=== Begin Enclosure ===

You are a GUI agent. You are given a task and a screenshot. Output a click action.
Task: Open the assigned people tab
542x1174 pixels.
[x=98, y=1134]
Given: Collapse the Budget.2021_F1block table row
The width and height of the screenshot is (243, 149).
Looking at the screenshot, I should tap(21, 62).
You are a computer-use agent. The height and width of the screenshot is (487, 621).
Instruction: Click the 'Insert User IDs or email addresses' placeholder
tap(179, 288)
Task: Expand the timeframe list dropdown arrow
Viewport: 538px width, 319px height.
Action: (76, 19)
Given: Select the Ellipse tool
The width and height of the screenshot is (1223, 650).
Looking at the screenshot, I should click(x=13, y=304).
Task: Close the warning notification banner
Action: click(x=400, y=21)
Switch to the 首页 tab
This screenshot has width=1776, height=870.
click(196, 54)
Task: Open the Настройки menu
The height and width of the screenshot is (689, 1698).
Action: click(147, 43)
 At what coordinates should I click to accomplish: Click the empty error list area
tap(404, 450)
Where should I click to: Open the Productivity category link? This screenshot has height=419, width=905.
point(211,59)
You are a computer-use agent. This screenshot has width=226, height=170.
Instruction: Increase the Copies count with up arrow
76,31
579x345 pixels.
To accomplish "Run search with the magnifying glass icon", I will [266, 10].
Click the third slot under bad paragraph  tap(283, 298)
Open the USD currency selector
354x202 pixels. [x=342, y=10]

=== End Enclosure ===

Could you reproduce all of the entries exactly as they appear?

You are a GUI agent. You are given a task and a screenshot. Output a click action.
Task: Open the assigned people tab
542x1174 pixels.
[x=98, y=1134]
Given: Collapse the Budget.2021_F1block table row
The width and height of the screenshot is (243, 149).
Looking at the screenshot, I should tap(21, 62).
You are a computer-use agent. The height and width of the screenshot is (487, 621).
Instruction: Click the 'Insert User IDs or email addresses' placeholder
tap(179, 288)
Task: Expand the timeframe list dropdown arrow
Viewport: 538px width, 319px height.
Action: (76, 19)
Given: Select the Ellipse tool
The width and height of the screenshot is (1223, 650).
Looking at the screenshot, I should click(x=13, y=304).
Task: Close the warning notification banner
Action: click(x=400, y=21)
Switch to the 首页 tab
This screenshot has width=1776, height=870.
click(196, 54)
Task: Open the Настройки menu
The height and width of the screenshot is (689, 1698).
Action: click(147, 43)
 At what coordinates should I click to accomplish: Click the empty error list area
tap(404, 450)
Where should I click to: Open the Productivity category link? This screenshot has height=419, width=905.
point(211,59)
You are a computer-use agent. This screenshot has width=226, height=170.
Instruction: Increase the Copies count with up arrow
76,31
579x345 pixels.
To accomplish "Run search with the magnifying glass icon", I will [266, 10].
Click the third slot under bad paragraph  tap(283, 298)
Open the USD currency selector
354x202 pixels. [x=342, y=10]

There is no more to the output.